Senator J. D. Vance (R., Ohio) has proposed to fully subsidize the medical costs involved in childbirth and thereby protect economically vulnerable new parents from the high and sometimes unexpected expenses of early maternal and neonatal care. The mechanism for such coverage would matter. Vance has shown a willingness to get into policy details and build legislative coalitions in other arenas, so he may have more to say in the coming months on how this could be done. But the general idea has promise as a way to lower the costs confronting families and as part of the case against abortion in a post-Roe world.
Offering policy ideas of broader interest to parents and would-be parents could be a further means of buttressing the case for life. The federal adoption tax credit should be made refundable, for instance, so that it would be available to families with lower incomes and tax liabilities. That would enable many more families to afford the one-time costs associated with adoption. States should make similar benefits available and simplify the legal process involved.
Social conservatives are also well positioned to advance a more comprehensive case for parental authority in the lives of children.
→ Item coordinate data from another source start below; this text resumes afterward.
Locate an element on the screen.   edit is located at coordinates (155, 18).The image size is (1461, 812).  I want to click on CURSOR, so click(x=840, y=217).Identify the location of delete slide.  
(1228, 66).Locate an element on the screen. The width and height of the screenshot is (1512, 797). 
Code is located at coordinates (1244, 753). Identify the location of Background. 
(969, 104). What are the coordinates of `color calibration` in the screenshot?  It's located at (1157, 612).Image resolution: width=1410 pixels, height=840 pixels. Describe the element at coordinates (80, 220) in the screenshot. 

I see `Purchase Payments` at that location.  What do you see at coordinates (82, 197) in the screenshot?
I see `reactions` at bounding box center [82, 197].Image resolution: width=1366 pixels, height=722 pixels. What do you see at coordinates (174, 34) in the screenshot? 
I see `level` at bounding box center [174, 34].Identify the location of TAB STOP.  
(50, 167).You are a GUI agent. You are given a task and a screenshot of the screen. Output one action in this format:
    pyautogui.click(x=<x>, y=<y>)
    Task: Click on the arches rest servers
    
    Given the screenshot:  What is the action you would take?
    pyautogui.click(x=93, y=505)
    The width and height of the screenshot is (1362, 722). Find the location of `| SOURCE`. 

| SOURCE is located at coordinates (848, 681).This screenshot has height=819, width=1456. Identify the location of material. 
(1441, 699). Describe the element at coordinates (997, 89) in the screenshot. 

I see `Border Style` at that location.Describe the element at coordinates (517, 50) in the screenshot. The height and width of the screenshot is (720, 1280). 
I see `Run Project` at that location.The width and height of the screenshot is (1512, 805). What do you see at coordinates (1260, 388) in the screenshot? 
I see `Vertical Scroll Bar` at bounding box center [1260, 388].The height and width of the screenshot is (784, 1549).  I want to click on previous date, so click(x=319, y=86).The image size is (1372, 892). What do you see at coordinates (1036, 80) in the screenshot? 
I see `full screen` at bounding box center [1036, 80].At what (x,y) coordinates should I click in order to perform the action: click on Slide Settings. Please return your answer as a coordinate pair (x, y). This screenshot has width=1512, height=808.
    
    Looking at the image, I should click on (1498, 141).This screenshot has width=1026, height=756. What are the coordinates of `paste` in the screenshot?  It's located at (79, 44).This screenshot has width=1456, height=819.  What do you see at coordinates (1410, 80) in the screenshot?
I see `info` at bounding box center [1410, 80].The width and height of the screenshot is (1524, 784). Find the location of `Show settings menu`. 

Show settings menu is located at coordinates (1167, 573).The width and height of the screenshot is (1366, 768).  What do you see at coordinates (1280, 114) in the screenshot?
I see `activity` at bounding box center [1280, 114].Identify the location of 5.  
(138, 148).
Giving parents more control over the kinds of technologies and virtual spaces to which their children have access has been an increasingly potent issue. Restricting minors’ access to online pornography, for instance, and imposing age limits on social media are ideas with strong appeal at both the state and the federal levels. And reasserting the role of parents in key curricular decisions in public schools has proven to be a powerful political issue in a number of states in recent years — most notably in purple Virginia.
These cultural questions naturally circle back to core education policy, as educational choice can enhance parental control in education. And indeed, all of these proposals fit into a larger agenda for parents. Different kinds of conservatives with different kinds of priorities — from the more libertarian to the more culturally conservative or those eager for a more assertive role for government — can pick and choose from them or prioritize them differently. What they have in common is a substantive focus on parents, and so the potential to speak to new voters in appealing terms.
Such an appeal requires an inviting tone. Parents constantly mix worry with hope. They are not a natural audience for the bitter brew of panic and despair that now too often emanates from the right. Parents who share that outlook are likely already Republican voters. Those who don’t will be persuaded not by fear and loathing of the Left but by a practical approach that suits their aspirations and concerns and is oriented to the future — as parents naturally are.
And, of course, getting the hang of offering an inviting aspirational agenda would serve any effort to expand the Right’s coalition quite apart from reaching parents in particular. Our politics has been mostly stuck at 50–50 since the 1990s, with two minority parties, each seemingly more eager to hunt heretics than to seek converts. Neither Republicans nor Democrats have found a formula for breaking the deadlock, because each has sought to frighten the country about the other rather than to offer voters an appealing governing vision. Finding a way out of that rut must begin with focusing on potential converts — on a constituency that could be won if approached in the right way.
For Republicans, the most promising path for such growth would be a constituency that crosses traditional demographic lines and is united by a commitment to the rising generation. To win the future, the GOP should strive to become the party of parents.